From: Patrick Steinhardt <ps@pks.im>
To: Derrick Stolee via GitGitGadget <gitgitgadget@gmail.com>
Cc: git@vger.kernel.org, me@ttaylorr.com, gitster@pobox.com,
abhishekkumar8222@gmail.com,
Derrick Stolee <derrickstolee@github.com>
Subject: Re: [PATCH 3/7] commit-graph: start parsing generation v2 (again)
Date: Mon, 28 Feb 2022 16:18:20 +0100 [thread overview]
Message-ID: <YhzkdMxrIGlNutr6@ncase> (raw)
In-Reply-To: <a3436b92a32f7f6dd02ad61eb2337a4d088d5e9c.1645735117.git.gitgitgadget@gmail.com>
[-- Attachment #1: Type: text/plain, Size: 5822 bytes --]

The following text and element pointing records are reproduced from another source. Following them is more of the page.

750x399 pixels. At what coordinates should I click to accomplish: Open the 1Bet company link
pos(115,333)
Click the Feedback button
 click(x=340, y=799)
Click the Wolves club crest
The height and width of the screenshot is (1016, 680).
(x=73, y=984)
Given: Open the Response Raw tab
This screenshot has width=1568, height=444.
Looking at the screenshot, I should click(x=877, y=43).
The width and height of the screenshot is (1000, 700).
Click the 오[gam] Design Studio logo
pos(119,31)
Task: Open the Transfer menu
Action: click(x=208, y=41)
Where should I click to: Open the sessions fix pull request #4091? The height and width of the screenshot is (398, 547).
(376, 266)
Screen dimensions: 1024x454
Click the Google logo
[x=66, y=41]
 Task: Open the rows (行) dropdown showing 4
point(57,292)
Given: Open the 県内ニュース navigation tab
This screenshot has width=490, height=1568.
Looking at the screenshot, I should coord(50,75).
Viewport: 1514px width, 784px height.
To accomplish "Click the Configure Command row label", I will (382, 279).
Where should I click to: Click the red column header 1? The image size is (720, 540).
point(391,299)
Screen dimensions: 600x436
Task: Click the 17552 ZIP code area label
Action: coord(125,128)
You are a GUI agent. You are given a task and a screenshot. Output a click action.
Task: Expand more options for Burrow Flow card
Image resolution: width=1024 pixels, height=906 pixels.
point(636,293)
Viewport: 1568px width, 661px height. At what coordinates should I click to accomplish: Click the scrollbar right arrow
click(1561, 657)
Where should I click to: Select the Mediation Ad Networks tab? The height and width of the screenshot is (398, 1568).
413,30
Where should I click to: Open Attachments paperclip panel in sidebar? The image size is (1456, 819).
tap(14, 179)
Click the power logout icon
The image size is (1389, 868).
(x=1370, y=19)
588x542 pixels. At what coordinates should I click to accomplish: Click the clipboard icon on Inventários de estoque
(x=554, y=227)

On Thu, Feb 24, 2022 at 08:38:32PM +0000, Derrick Stolee via GitGitGadget wrote:
> From: Derrick Stolee <derrickstolee@github.com>
>
> The 'read_generation_data' member of 'struct commit_graph' was
> introduced by 1fdc383c5 (commit-graph: use generation v2 only if entire
> chain does, 2021-01-16). The intention was to avoid using corrected
> commit dates if not all layers of a commit-graph had that data stored.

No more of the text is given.